■ **AIM OF THE EXERCISE**:
Starting at the line that contains "Task: Select slide 20 showing three portraits", return every line through the end of the data exactly, without pictures.

(Saved data entries)
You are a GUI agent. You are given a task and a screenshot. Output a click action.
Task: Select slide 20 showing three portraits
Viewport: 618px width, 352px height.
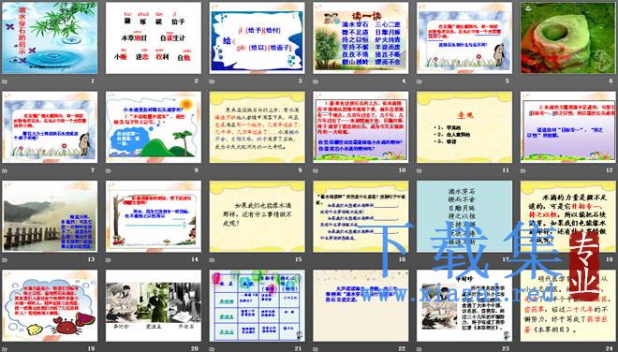click(x=154, y=305)
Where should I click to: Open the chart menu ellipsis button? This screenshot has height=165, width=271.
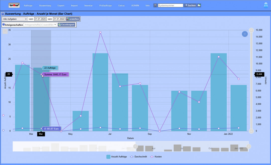5,31
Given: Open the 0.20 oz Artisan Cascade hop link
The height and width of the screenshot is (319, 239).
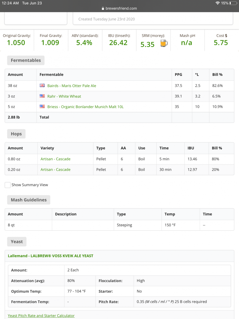Looking at the screenshot, I should pyautogui.click(x=55, y=170).

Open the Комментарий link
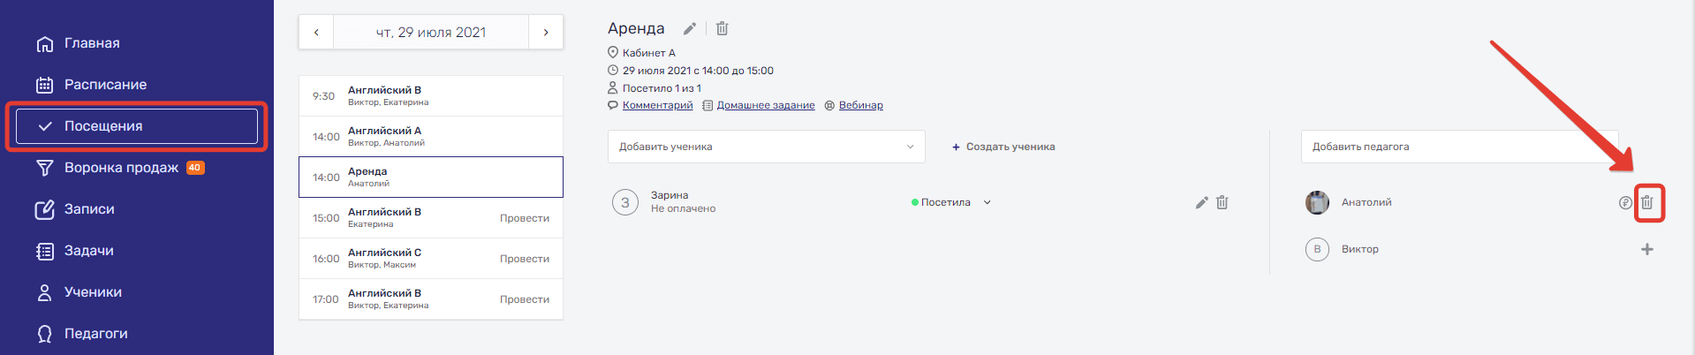(657, 105)
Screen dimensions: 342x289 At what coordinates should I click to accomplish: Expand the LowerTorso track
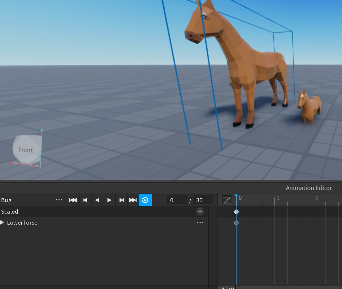(2, 223)
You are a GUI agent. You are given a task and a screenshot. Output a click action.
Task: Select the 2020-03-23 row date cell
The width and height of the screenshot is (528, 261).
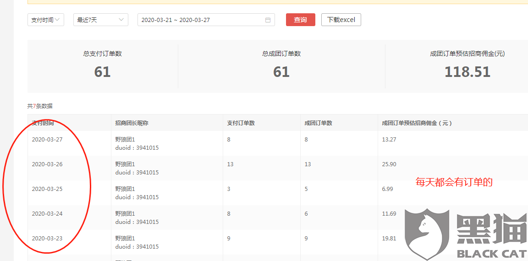tap(47, 239)
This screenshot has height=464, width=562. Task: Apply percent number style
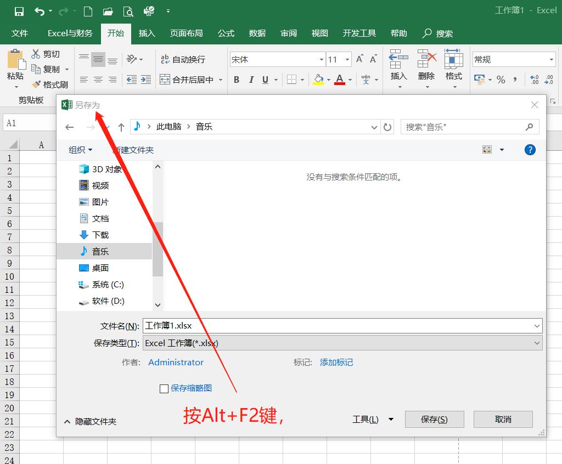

■ **RESPONSE AREA**:
Task: Select slide 20 showing three portraits
Viewport: 618px width, 352px height.
click(x=154, y=305)
Where should I click to: Open the chart menu ellipsis button? This screenshot has height=165, width=271.
5,31
Given: Open the 0.20 oz Artisan Cascade hop link
The height and width of the screenshot is (319, 239).
Looking at the screenshot, I should pyautogui.click(x=55, y=170).

Open the Комментарий link
(657, 105)
Screen dimensions: 342x289 At what coordinates should I click to accomplish: Expand the LowerTorso track
(2, 223)
You are a GUI agent. You are given a task and a screenshot. Output a click action.
Task: Select the 2020-03-23 row date cell
The width and height of the screenshot is (528, 261).
tap(47, 239)
This screenshot has height=464, width=562. Task: Apply percent number style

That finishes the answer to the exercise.